We baked an unpopular dish for our Native American study unit; corn pone. Charles insisted on making 2 versions of it; the unsalted, unsweetened dish that Molly Jemison of "Indian Captive," discovered upon her first breakfast among the Seneca, and the version her mother would have made back home, before she was kidnapped. The second version was delicious while hot, but lingered as a leftover. Clearly, my children have never known hunger. It was great corn pone, as corn pone goes! Recipe below.

We've been going to the Y to run around, swim and play basketball. It has honestly been consistently colder than the deepest level of  Dante's Inferno around here for way too long. I love sitting inside, by the fire, watching the snow fall, but it does not make for good outdoor play weather. The gym membership has been a blessing this winter.

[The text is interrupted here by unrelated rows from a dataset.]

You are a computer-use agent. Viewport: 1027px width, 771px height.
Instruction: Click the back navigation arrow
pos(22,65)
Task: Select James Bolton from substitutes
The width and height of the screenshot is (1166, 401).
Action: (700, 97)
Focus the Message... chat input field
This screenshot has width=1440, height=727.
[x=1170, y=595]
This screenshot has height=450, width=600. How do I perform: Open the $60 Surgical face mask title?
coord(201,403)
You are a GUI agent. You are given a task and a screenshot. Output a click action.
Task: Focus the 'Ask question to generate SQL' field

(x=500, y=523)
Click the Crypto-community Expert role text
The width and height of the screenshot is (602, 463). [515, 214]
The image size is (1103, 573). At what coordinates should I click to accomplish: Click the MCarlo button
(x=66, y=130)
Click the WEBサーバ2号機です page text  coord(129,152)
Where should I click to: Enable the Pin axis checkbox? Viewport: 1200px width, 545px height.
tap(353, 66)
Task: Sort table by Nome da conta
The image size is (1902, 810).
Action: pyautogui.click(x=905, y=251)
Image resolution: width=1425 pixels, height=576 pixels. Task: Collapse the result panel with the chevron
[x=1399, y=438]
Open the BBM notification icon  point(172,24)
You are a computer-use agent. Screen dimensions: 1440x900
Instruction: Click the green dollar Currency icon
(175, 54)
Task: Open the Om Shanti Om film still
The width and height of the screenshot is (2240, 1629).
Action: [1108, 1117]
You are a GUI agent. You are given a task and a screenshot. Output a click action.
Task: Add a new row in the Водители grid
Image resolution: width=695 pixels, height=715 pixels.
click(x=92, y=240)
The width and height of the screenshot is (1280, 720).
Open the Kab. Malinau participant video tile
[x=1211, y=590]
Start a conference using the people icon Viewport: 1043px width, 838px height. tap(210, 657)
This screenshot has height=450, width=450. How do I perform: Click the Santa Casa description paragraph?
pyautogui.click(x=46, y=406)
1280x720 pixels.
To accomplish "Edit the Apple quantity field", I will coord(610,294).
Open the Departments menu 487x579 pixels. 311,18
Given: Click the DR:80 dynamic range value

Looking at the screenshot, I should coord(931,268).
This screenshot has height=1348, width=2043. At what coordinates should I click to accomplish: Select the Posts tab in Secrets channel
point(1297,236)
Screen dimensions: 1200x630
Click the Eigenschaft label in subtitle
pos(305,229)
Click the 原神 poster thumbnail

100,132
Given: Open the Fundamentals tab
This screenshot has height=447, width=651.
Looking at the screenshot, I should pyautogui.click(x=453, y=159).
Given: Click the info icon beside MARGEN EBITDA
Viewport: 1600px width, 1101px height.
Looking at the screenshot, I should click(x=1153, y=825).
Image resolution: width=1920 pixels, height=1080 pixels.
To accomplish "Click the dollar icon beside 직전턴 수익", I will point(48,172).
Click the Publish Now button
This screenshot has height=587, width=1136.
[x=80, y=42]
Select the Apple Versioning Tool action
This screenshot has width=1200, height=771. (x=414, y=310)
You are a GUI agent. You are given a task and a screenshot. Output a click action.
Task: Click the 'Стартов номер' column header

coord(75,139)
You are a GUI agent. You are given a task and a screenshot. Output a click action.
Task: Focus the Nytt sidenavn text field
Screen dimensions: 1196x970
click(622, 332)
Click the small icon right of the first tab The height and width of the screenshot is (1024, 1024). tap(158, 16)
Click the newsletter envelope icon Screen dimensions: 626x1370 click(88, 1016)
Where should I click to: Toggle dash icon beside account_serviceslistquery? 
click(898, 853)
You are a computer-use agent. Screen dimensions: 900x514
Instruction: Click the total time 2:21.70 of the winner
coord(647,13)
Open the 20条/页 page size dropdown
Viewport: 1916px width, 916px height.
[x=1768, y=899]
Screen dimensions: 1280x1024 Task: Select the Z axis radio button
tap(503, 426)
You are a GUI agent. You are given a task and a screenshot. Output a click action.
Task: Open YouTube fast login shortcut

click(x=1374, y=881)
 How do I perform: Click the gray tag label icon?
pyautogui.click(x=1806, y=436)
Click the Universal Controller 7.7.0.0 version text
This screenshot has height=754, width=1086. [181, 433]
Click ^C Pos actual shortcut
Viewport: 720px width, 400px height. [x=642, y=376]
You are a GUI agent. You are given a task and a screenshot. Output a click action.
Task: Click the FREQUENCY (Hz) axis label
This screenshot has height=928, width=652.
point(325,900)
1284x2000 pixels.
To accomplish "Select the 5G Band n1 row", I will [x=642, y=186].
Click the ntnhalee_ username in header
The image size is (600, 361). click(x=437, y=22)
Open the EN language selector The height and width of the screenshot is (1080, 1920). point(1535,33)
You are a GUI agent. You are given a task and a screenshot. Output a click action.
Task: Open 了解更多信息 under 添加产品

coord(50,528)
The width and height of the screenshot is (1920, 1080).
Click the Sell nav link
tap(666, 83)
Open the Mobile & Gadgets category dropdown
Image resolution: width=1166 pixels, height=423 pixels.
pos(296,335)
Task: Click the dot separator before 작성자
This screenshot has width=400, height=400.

Wisdom; none of my own, but brought to you by Rumi, the 13th century Sufi poet I've been reading for an evening class. He has something to say on every topic. Here are a few, from Goodreads. 600 more can be found at this link.
“Out beyond ideas of wrongdoing
and rightdoing there is a field.
I'll meet you there.

When the soul lies down in that grass
the world is too full to talk about.”
“Today, like every other day, we wake up empty
and frightened. Don't open the door to the study
and begin reading. Take down the dulcimer.

Let the beauty we love be what we do.
There are hundreds of ways to kneel and kiss the ground.”  
And one last gem,  really more appropriate for a Friday than for mid-week;
"Sit, be still, and listen,
because you're drunk
and we're at
the edge of the roof."

Corn Pone

11/2 cups cornmeal
11/3 cups buttermilk or yogurt with a little milk
1/4 cup shortening, melted
3TBSP. vegetable oil
2 eggs, beaten
11/2 tsp. salt
1/2 cup sugar or honey

 In a cast-iron skillet, heat the vegetable oil. Heat oven to 370.

Mix together; cornmeal, salt and sugar (unless omitting these last two for Indian authenticity). Add in buttermilk, melted shortening and eggs (add honey now, if you choose this option). Stir/whisk 2-3 minutes.

Remove skillet from heat for a minute, pour batter into skillet (watch the splattering of hot oil, this is an adult job.) Turn off heat, put skillet in oven, bake 20-25 minutes until done. Try to remove before the edges become black. This indicates burnt pone, not the best. Enjoy with a hot drink!